Correlação de forças. Essa é a expressão repetida por todos que falam sobre as conquistas e derrotas dos movimentos sociais progressistas na Constituição de 1988. Com isso, querem dar chão histórico ao resultado híbrido que se conseguiu no texto constitucional e relativizar o que se considera avanço ou recuo. Em outras reportagens desta edição, você vai acompanhar o desmonte que os direitos garantidos naquela época sofreram até os dias atuais. Mas, se a onda neoliberal que se seguiu à Constituição foi devastadora, e o período neodesenvolvimentista que se inaugura nos anos 2000 também não protegeu as conquistas sociais impressas na Carta, a verdade é que algumas perdas vieram logo na largada. Com um olhar retroativo, voltado para 25 anos atrás, nesta matéria vamos mapear e discutir algumas dessas derrotas nas áreas de saúde, educação e trabalho.


O ataque do privado

Como a própria revista Poli tem mostrado em várias reportagens, a presença do setor privado nas áreas de saúde e educação cresceu substancialmente nesses 25 anos. Fruto de políticas públicas que têm incentivado – inclusive com recursos públicos – a criação de um mercado privado de saúde e educação em todos os níveis, esse cenário encontra suas primeiras brechas já no texto constitucional aprovado em 1988. Para a advogada Lenir Santos, a maior perda que o movimento sanitário teve no capítulo da Constituição sobre a saúde foi a mudança do termo “natureza pública” por “relevância pública” para caracterizar as ações e serviços de saúde. “Com a palavra ‘natureza’ era mais fácil interpretar que os serviços seriam públicos, mesmo que se abrisse para as instituições privadas”, argumenta. Pode parecer pouca coisa brigar por uma palavra, mas os setores empresariais que se fizeram presentes durante a Constituinte não acharam. Segundo Lenir, eles temiam que, se a saúde fosse considerada de natureza pública, pudesse se instituir que o setor privado precisaria de uma espécie de concessão para atuar – e, de acordo com a advogada, era mais ou menos essa mesmo a ideia, embora a saúde não conste da lista de áreas consideradas como de competência exclusiva do poder público, como são os serviços de água e telefone. “Eu entendo que o poder público pode regular o privado, mas se fosse de natureza pública, não haveria dúvida”, diz.

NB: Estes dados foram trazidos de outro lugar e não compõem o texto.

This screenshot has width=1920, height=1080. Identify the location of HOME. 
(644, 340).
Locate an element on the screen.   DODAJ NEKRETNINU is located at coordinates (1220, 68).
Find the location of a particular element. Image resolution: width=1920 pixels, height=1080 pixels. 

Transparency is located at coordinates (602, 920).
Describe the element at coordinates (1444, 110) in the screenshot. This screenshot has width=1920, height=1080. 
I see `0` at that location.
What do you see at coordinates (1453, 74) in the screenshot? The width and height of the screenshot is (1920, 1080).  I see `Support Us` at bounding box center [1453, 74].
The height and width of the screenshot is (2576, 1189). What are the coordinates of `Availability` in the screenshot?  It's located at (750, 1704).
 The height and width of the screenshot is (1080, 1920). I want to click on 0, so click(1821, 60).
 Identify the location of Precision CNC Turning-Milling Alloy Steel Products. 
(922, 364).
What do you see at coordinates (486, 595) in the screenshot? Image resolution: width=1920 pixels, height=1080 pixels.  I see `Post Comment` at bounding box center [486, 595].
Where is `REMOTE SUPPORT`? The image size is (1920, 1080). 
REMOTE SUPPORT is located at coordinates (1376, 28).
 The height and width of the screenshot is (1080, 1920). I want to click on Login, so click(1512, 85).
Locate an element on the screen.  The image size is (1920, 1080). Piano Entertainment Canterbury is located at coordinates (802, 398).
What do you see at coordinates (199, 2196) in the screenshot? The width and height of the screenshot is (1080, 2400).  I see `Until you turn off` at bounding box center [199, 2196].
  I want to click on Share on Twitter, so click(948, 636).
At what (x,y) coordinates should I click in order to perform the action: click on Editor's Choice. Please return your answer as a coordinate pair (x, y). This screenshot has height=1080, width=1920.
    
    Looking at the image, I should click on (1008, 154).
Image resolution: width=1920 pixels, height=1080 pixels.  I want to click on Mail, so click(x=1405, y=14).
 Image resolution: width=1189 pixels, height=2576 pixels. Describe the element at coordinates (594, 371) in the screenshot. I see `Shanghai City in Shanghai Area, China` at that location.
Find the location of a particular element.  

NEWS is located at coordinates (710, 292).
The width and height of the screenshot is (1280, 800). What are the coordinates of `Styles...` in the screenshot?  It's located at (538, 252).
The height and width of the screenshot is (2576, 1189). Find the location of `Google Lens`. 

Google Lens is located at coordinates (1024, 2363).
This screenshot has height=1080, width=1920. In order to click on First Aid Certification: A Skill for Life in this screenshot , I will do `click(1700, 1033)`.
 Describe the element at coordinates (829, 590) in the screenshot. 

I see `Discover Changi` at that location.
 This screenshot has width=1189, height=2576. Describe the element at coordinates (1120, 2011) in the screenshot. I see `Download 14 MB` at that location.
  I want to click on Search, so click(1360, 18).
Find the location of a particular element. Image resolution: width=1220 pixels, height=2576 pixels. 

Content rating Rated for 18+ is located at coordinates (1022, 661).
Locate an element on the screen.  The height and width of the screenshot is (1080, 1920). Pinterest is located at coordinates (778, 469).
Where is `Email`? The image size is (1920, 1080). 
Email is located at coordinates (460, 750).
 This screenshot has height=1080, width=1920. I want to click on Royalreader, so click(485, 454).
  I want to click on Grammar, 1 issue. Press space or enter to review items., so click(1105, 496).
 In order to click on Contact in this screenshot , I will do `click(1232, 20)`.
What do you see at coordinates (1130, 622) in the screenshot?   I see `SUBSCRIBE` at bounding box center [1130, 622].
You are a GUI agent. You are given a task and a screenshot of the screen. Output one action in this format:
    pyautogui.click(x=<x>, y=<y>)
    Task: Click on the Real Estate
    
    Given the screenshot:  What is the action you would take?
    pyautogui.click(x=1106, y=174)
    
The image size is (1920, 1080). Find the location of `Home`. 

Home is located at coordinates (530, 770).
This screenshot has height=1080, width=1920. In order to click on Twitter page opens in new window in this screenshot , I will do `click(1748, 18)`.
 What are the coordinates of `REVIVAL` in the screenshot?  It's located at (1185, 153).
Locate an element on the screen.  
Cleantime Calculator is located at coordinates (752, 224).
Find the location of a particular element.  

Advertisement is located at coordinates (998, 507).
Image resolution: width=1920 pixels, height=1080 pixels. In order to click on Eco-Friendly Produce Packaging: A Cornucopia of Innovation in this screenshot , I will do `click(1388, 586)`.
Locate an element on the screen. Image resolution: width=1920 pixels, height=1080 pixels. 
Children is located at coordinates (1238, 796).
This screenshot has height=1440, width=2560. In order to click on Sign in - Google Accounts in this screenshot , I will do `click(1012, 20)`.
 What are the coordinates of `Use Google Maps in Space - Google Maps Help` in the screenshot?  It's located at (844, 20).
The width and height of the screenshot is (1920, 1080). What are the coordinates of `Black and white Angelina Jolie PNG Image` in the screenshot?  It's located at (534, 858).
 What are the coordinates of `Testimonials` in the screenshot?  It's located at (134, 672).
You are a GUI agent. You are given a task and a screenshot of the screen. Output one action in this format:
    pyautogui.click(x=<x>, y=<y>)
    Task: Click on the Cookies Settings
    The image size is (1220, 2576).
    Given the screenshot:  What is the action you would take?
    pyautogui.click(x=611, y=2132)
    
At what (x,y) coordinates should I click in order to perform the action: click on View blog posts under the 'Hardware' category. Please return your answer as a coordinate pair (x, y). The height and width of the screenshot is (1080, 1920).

Marco da Ros destaca outra perda que teria servido de brecha legal para o empresariamento da saúde: a definição do setor privado como complementar e não suplementar, como queria o movimento sanitário. E, nesse caso, segundo ele, o problema não foi a correlação de forças: o termo teria sido aprovado na comissão que discutia saúde e mantido na votação em plenário, mas desapareceu do texto final. Embora não tenha certeza, ele acredita que a mudança tenha sido feita na relatoria. Para explicar a diferença, o professor recorre a uma analogia: “Quando compramos um jornal e ele tem um suplemento, podemos jogá-lo fora que continuamos com o jornal na mão. Sendo complemento, ele faz parte do todo, não pode existir sem o resto. Daí a gravidade da situação”.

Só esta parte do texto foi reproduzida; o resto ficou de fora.